Answer these about the forum excerpt on heaps and memory barriers:
1. On a NUMA system, what memory should each node prefer to allocate from?
2. How can a heap be acquired from an array of heaps to avoid contention?
3. What does the other processor execute right after obtaining the pointer?

Selected extract.
- - - - - - -

You can have multiple heaps which are not on a per-thread basis. On a
NUMA system, you'd want each node to prefer allocating from nearer
memory that is faster to access, etc.
To ward off contention issues, you can have an array of heaps, and use
wait-free atomic instructions to try to acquire one of the heaps, in a
round-robin fashion.
> When some memory is needed it is first taken from this thread-local
> heap. But this doesn't seem to solve the problem completely. In the
> example above the data-structure created by "complex-stuff" could be
> put in the thread-local heap. But later it's assigned to a variable
> visible in other threads - ie to "foo". As far as I can see before
> this happens all pending stores on the data must be completed.
Ever heard of memory barrier instructions? You'd execute a write
barrier before passing the pointer to the other threads. I.e.
- write to the data structure
- execute write barrier
- give pointer to other processor
The other processor might execute a read barrier:
- obtain the pointer
- execute read barrier
- access data
Kaz Kylheku
> So you don't really have to worry abot seeing a partially-constructed
> data structure.
There are mutiprocessor architectures where if one processor stores to
a memory location X and then to a memory location Y, another processor
might the update to Y before the update to X. X could be in the data
structure, and Y could be memory location which holds the pointer to
it. Cache-coherent NUMA, for instance. Suppose Y is closer than X to
the writing processor, but X is closer than Y to the reading processor.
Rob Thorpe
Yes, I understand that, but it's not relevant to the issue.

- - - - - - -

Record excerpts.

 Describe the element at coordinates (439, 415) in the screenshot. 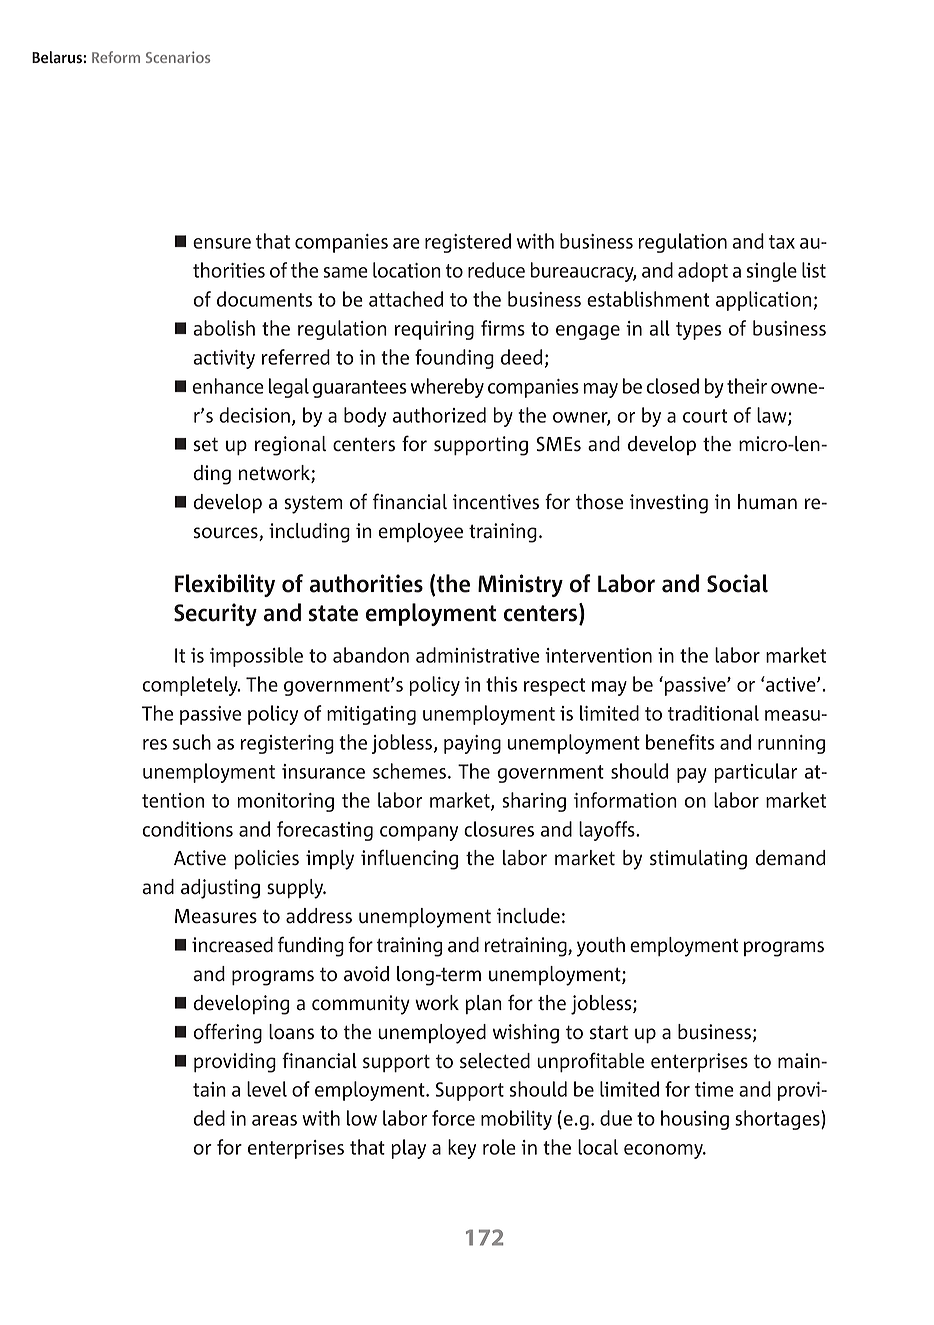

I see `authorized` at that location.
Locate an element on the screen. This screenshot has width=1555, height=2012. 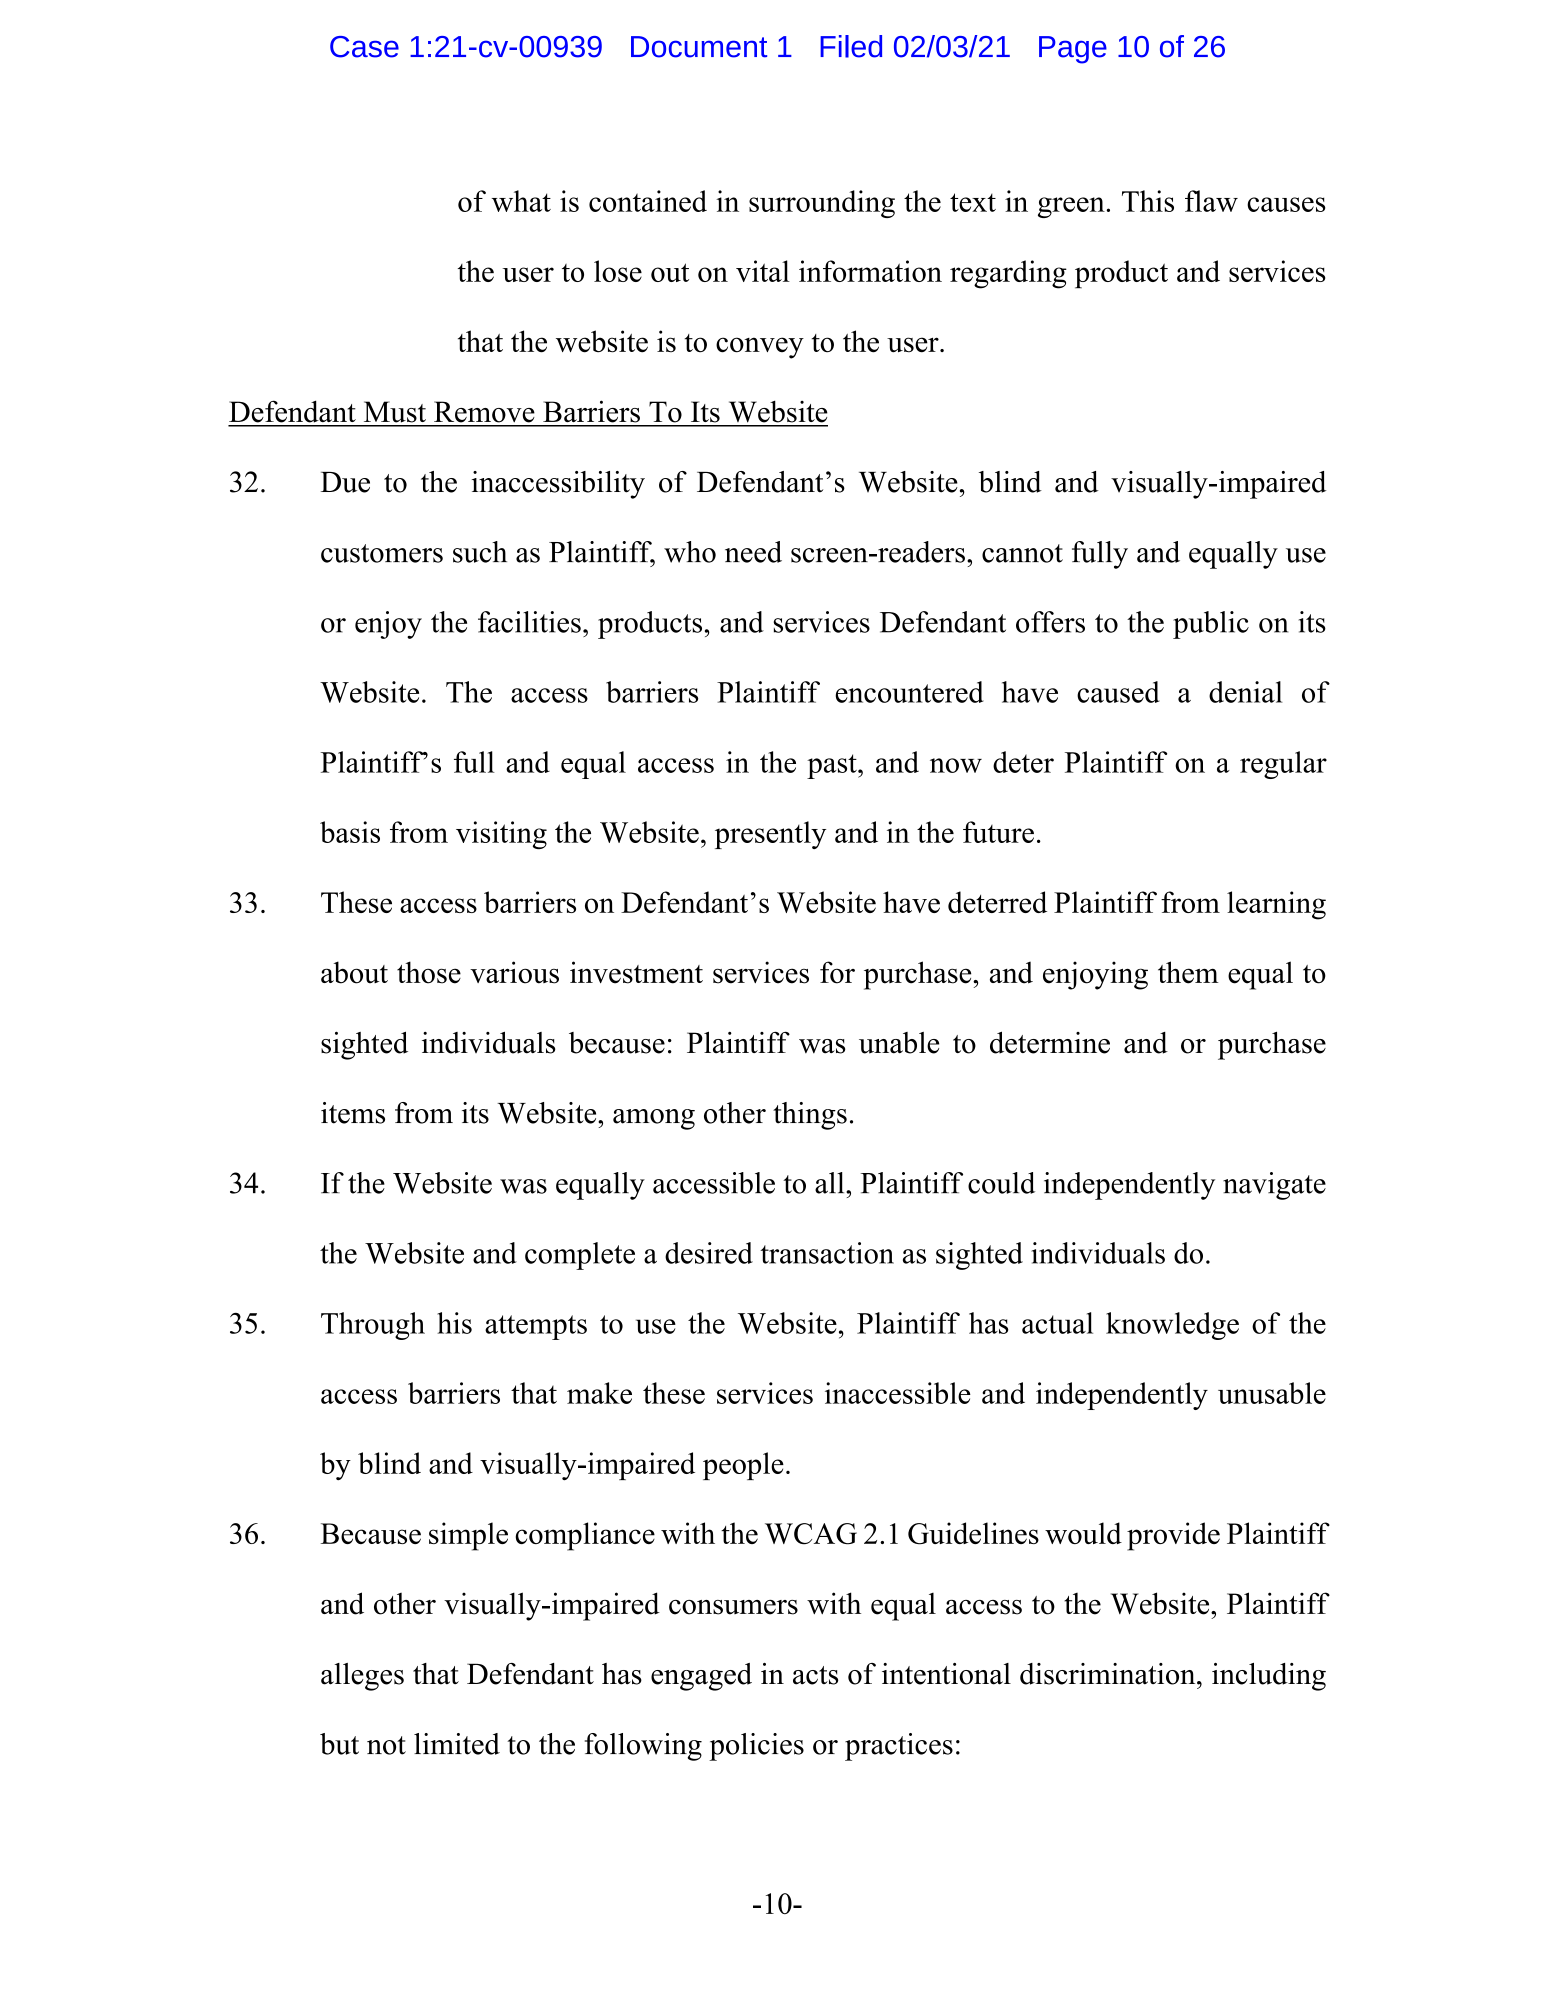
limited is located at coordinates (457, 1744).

- - - - - - -

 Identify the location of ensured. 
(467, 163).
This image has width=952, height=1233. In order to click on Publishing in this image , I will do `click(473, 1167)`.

- - - - - - -

Solution to this exercise.
1. Nearer memory that is faster to access.
2. By using wait-free atomic instructions to try to acquire one of the heaps in a round-robin fashion.
3. A read barrier.